**TEXTO PARA LEER:**
━━━━━━━━━━
El dueño del pequeño comercio, y la acotada prosperidad que suponía eterna, no sabe qué hará. El aluvión se llevó la mercadería y destruyó la tienda. Ahora está en una cancha de baloncesto adaptada para recibir desabrigados. Lo sorprende tener que compartir el espacio con vecinos más pobres, a los que ya no les vendía fiado. El colchón, las sábanas, las frazadas son iguales para todos. Piensa que, por lo menos, pudo pagar el estudio de sus hijos. Ese pensamiento le restituye alguna serenidad. Se pregunta si será contemplado por algún “plan de reconstrucción” de los que anuncian en el noticiero para el que ha sido entrevistado. ¿Quién tendrá prioridad? ¿Los hacendados exportadores de soja? ¿Los que perdieron las viviendas? ¿Los que se quedaron sin trabajo? ¿Los supermercados?
Un padre de familia, “hombre de bien”, toma la decisión de hacer la fila con un bidón vacío en el quilombo, donde vive “esa gente que invade” terrenos. El único lugar donde se preservan las nacientes. Se siente humillado. Pero ya no hay agua en el reservatorio de casa, y la mujer no tiene cómo cocinar. Se traga el orgullo, los músculos tensos, temiendo ser tratado con desprecio. Las gentes lo reciben con una sonrisa. Le avisan que están con una cocina comunitaria, y que, a la tarde, va a haber una actividad para los niños. Ahora piensa en volver para donar algunos bastimentos.
━━━━━━━━━━
**MATERIAL:**
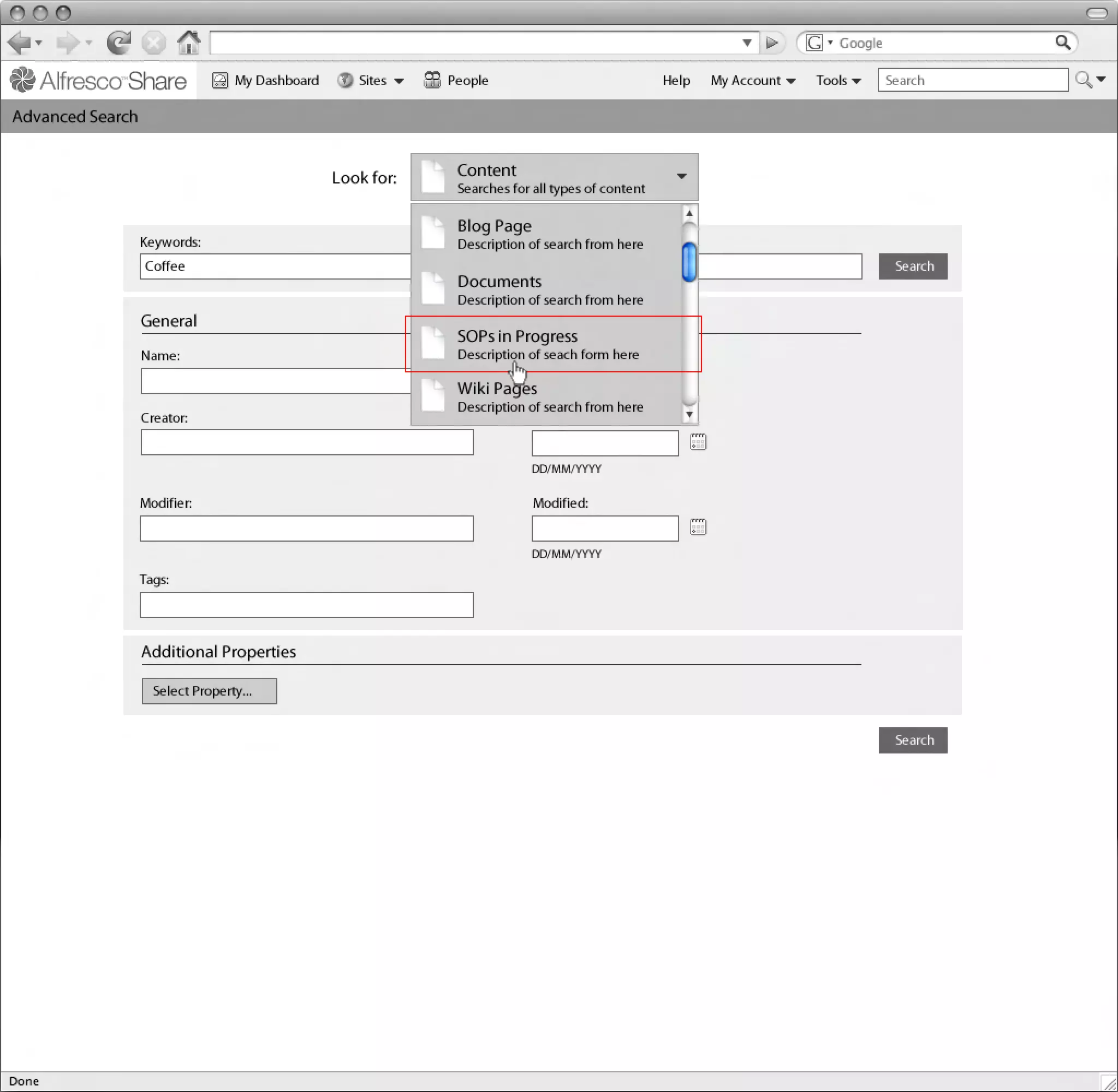Collapse the Look for Content dropdown
This screenshot has width=1118, height=1092.
tap(681, 177)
━━━━━━━━━━
**QUÉ HACER:**
a) Traduce al inglés esta oración del texto sobre el aluvión: "Lo sorprende tener que compartir el espacio con vecinos más pobres, a los que ya no les vendía fiado."
b) Reproduce el tramo del texto sobre el aluvión que va desde "El dueño del" hasta "trabajo? ¿Los supermercados?".
El material va aparte y no tiene relación con el texto.

**RESPUESTAS POR ORDEN:**
a) He is surprised to have to share the space with poorer neighbors, to whom he no longer sold on credit.

b)
El dueño del pequeño comercio, y la acotada prosperidad que suponía eterna, no sabe qué hará. El aluvión se llevó la mercadería y destruyó la tienda. Ahora está en una cancha de baloncesto adaptada para recibir desabrigados. Lo sorprende tener que compartir el espacio con vecinos más pobres, a los que ya no les vendía fiado. El colchón, las sábanas, las frazadas son iguales para todos. Piensa que, por lo menos, pudo pagar el estudio de sus hijos. Ese pensamiento le restituye alguna serenidad. Se pregunta si será contemplado por algún “plan de reconstrucción” de los que anuncian en el noticiero para el que ha sido entrevistado. ¿Quién tendrá prioridad? ¿Los hacendados exportadores de soja? ¿Los que perdieron las viviendas? ¿Los que se quedaron sin trabajo? ¿Los supermercados?